Problem to work on
Set down, character for character, everything in the records below from the line holding "09/08/2026 (74, 1509)" down to the line holding "Partners (28, 2511)", and no other line.

Material for the task
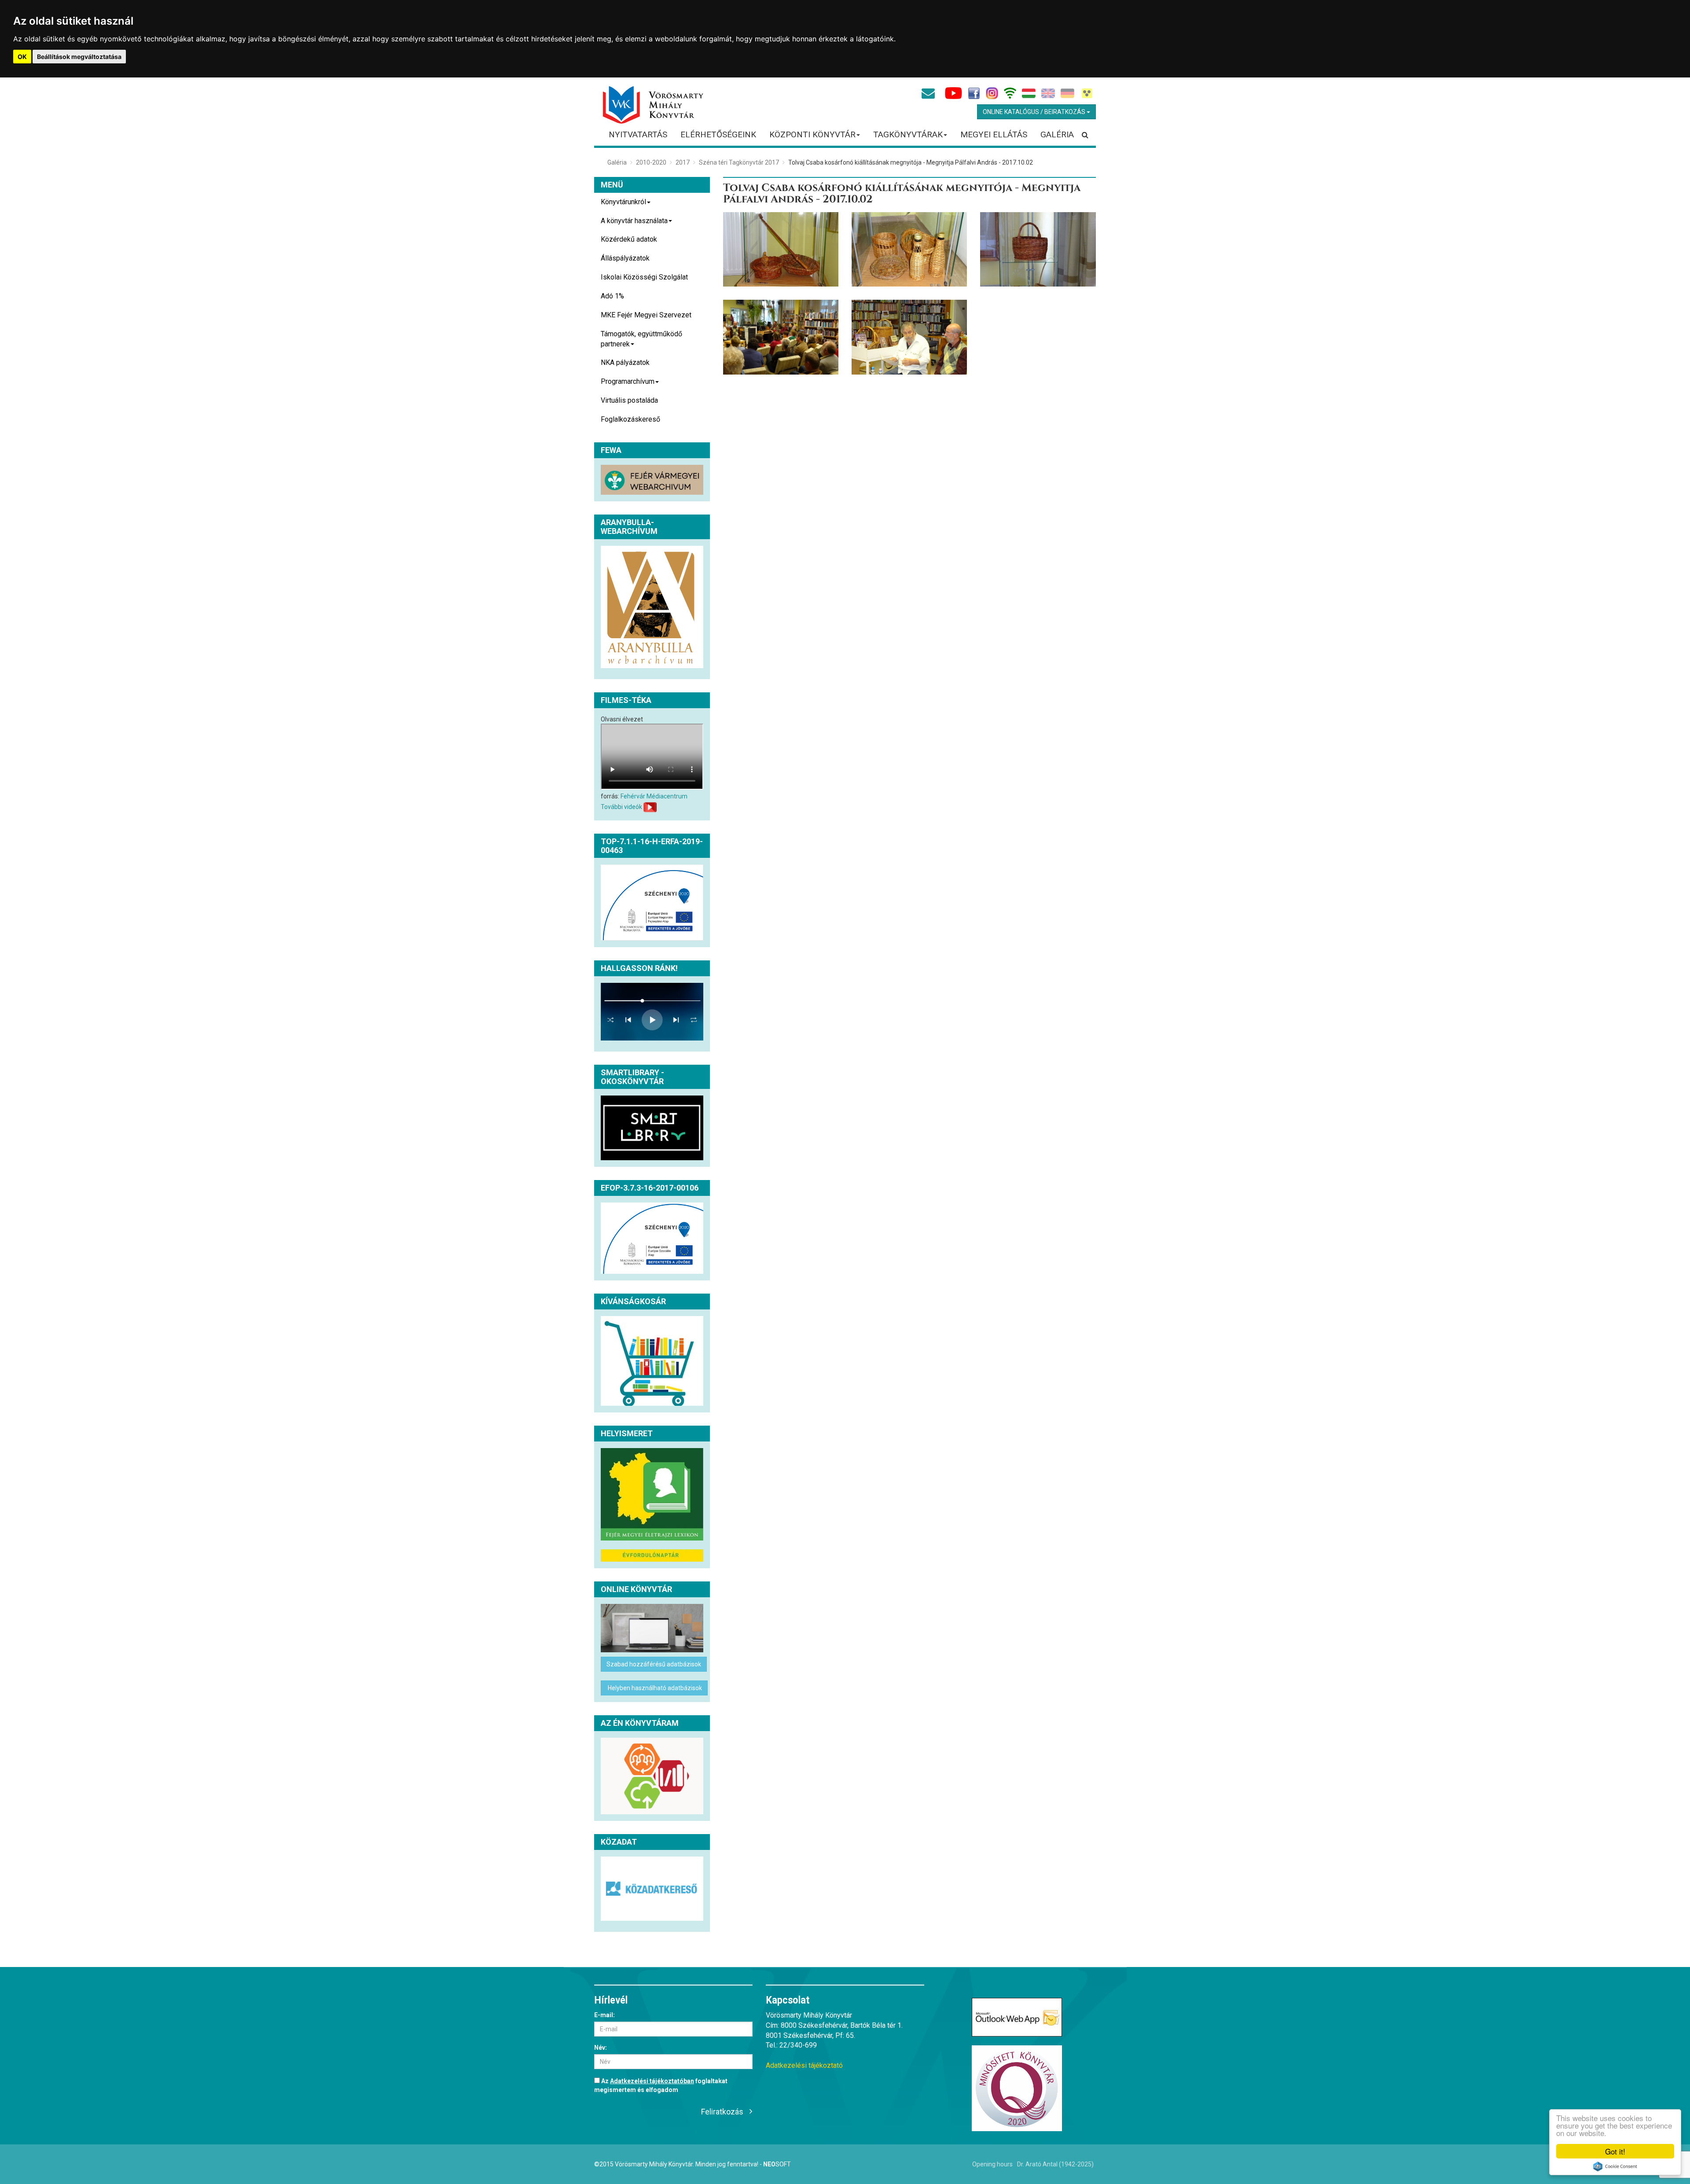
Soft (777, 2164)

==

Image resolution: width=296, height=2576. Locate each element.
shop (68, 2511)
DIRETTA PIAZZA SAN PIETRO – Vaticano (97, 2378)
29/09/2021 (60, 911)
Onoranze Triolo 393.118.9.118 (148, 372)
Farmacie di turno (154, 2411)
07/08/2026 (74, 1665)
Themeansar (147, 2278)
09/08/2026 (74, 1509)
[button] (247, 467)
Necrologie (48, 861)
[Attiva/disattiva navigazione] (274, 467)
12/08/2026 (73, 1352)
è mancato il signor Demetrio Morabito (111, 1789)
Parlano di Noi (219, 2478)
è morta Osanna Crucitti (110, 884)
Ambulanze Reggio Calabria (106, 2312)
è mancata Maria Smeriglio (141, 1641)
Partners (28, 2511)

Exercise response
09/08/2026 (74, 1509)
[button] (247, 467)
Necrologie (48, 861)
[Attiva/disattiva navigazione] (274, 467)
12/08/2026 (73, 1352)
è mancato il signor Demetrio Morabito (111, 1789)
Parlano di Noi (219, 2478)
è morta Osanna Crucitti (110, 884)
Ambulanze Reggio Calabria (106, 2312)
è mancata Maria Smeriglio (141, 1641)
Partners (28, 2511)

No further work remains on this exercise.